Once excreted through the angles of the church, there were dozens now, in front of Morley, behind him, oozing in from the edges of blown-out windows, the things expanded to their full size. They were as big as bulldozers and just as slow in their unstoppable crawl.
But they didn’t require speed. The monsters, which now surrounded the screaming congregants, pushed them down, Lord in Heaven, that was Mrs. Rebecca Allred! And rolling over them like an enormous mucous mass. Only then would the giant slug-like thing stop in its forward progress.
Archbishop Morley felt the heat coming close from the flames consuming the altar and spread to lick at the base of a wooden display ten feet behind him. But he couldn’t register anything at the moment, not joy nor pain, because the monster sitting atop the generous donor Gordon White, whom it had just knocked down and rolled over, pulled him up and into itself.
Everyone could still see their fellow parishioner through the thing’s aspic-translucent green innards. And Gordon could see them because he wasn’t dead. The horror on t
heir faces was second only to the terrified agony on Gordon’s face as his body started dissolving into invisibility. The pain must have been unbearable, but within two minutes, the man and everything he was wearing had been entirely digested.

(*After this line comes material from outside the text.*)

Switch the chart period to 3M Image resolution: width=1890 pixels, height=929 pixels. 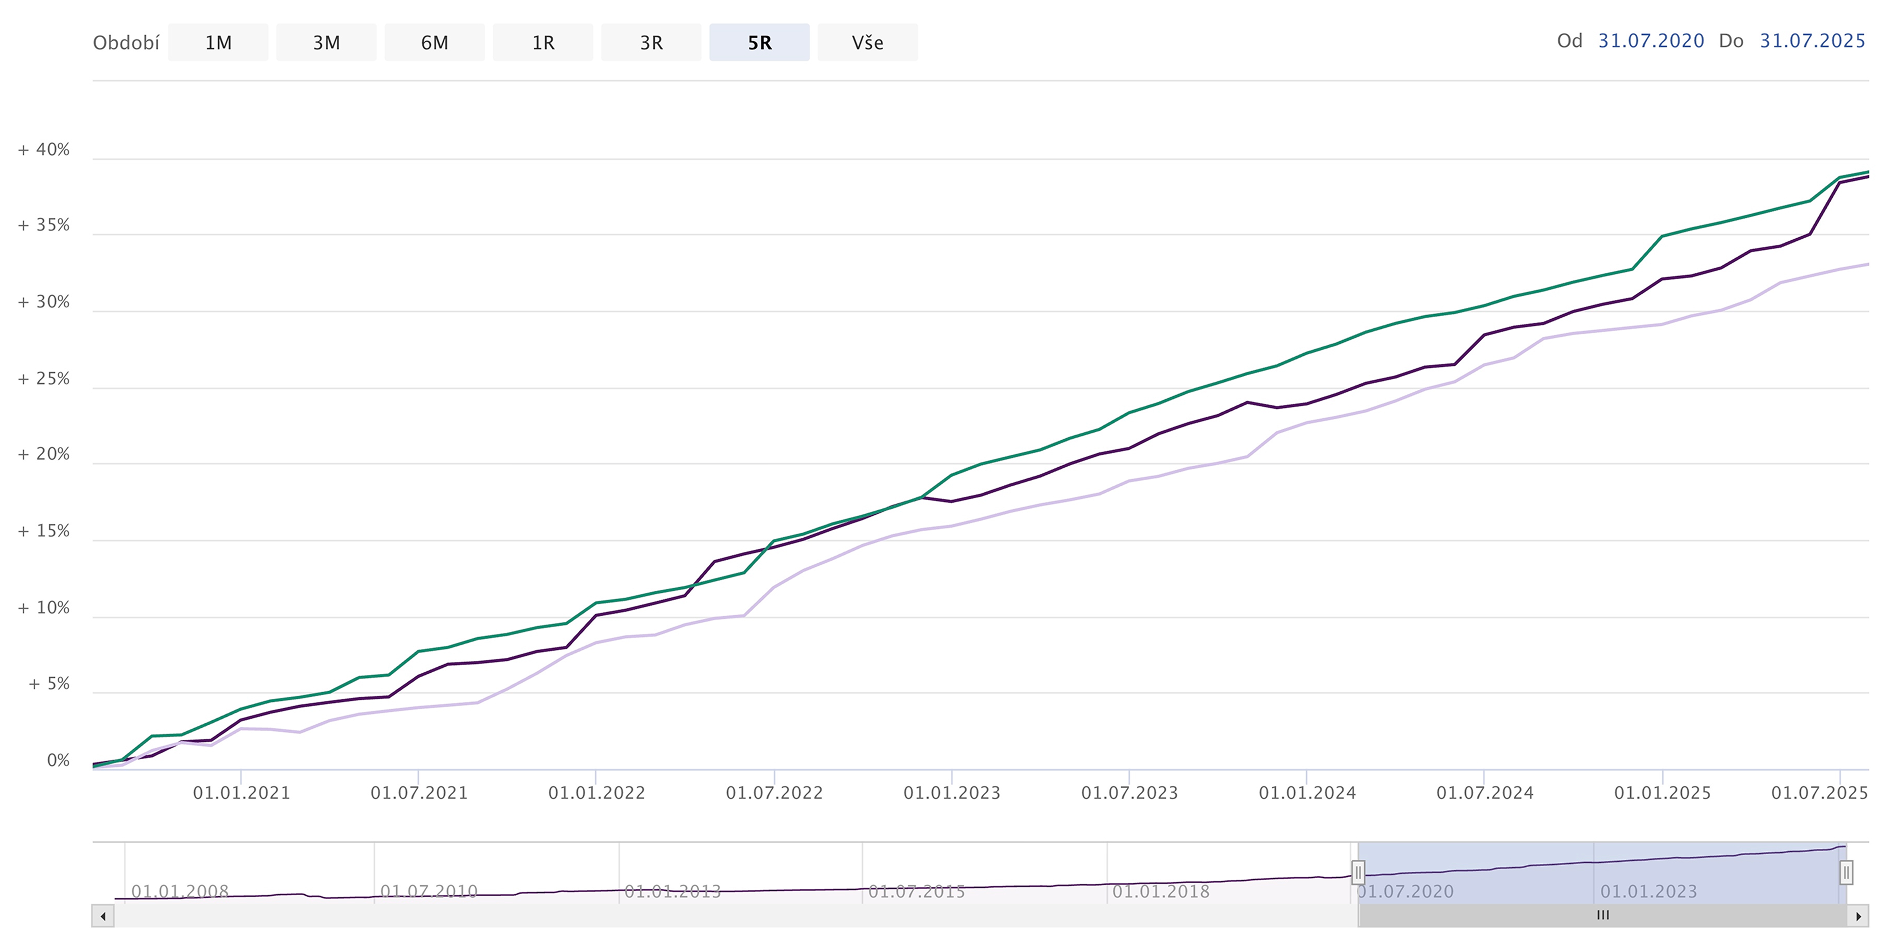(326, 43)
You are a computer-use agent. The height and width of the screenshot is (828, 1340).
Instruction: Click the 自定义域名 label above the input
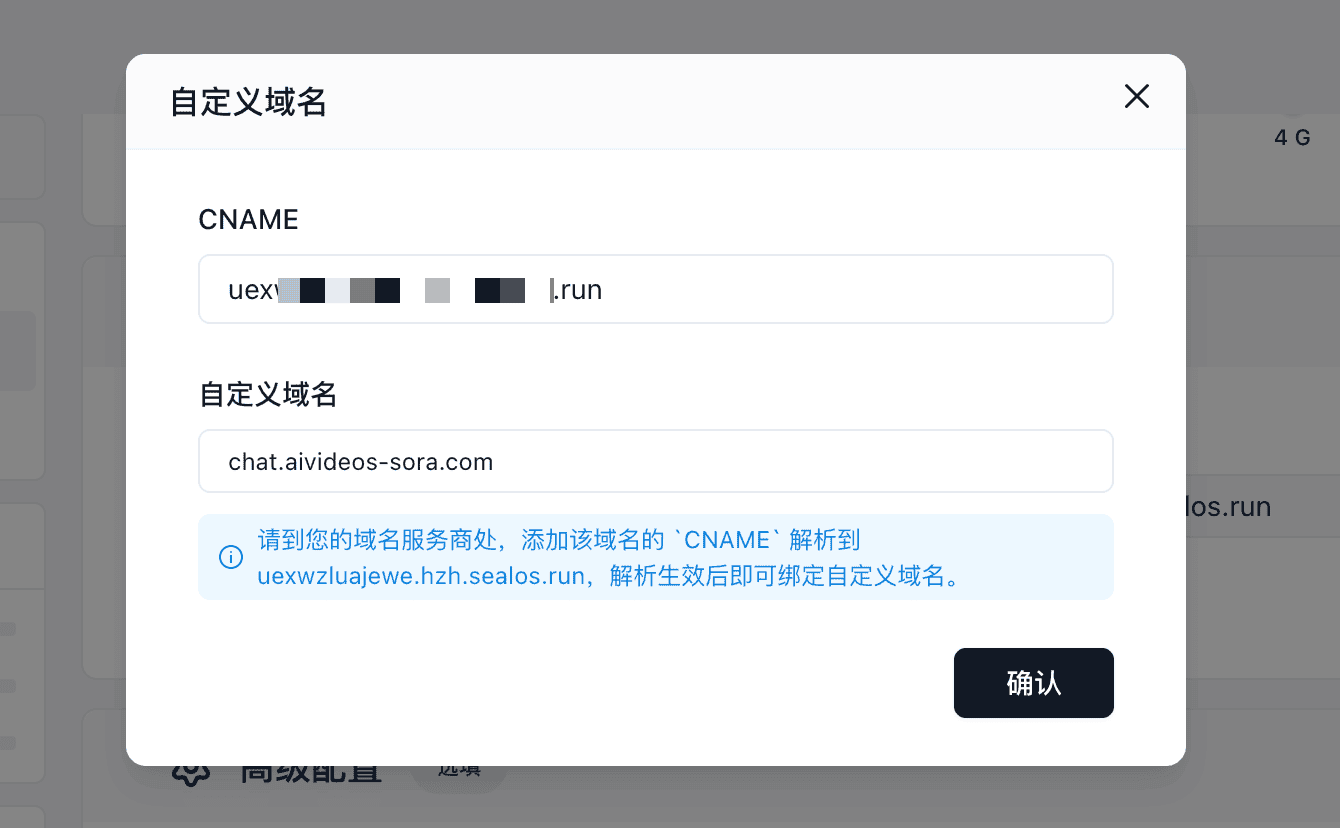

Or almost all: his eyeballs remained.
The two lidless spheres drifted apart within the still-churning bag of semisolid gel but were each whisked away by a jet stream of forming and dissolving eyes and stared at the churchgoers in front of the creature who were paralyzed by terror. Others fainted to the floor nearby.
It was very simple for it to slide on top of the next victim and start ingesting again.
Morley could see this happening everywhere in his church, slug monsters absorbing screaming people, making more scream at loved ones spasming in unconscious torture as they dissolved, and it was only now that he noticed the intense heat, blistering the back of his neck, and knocking the miter from his head with a gust of superheated air.
Shouting in pain and shock, the Archbishop turned towards the source of the heat and saw what it was. The brown wood of the thirty-foot-tall crucifix was ablaze, the white alabaster Christ seeming to hover in the flames of the conflagration.
He looked behind him: the giant things were everywhere in the nave. He looked to each side and saw the monsters consuming a choir boy to the left and one containing what was left of Father Igo on the right. Then he turned again to face the fifteen-foot-high Jesus now engulfed in flames that traveled up the cross to the ceiling and immediately spreading there. Everyone would die, including himself, he could see that plainly; there was nothing he could do to help anyone.
Except pray.
Enduring the third-degree burns from kneeling just ten feet from the flames, Archbishop James Morley folded his hands in supplication and said through gritted teeth, “O, Lord, please—”
With an enormous creak and splintering of wood, the towering spires of St. Patrick’s Cathedral were wrenched from their moorings by the rising heat, falling into the blazing infernal below.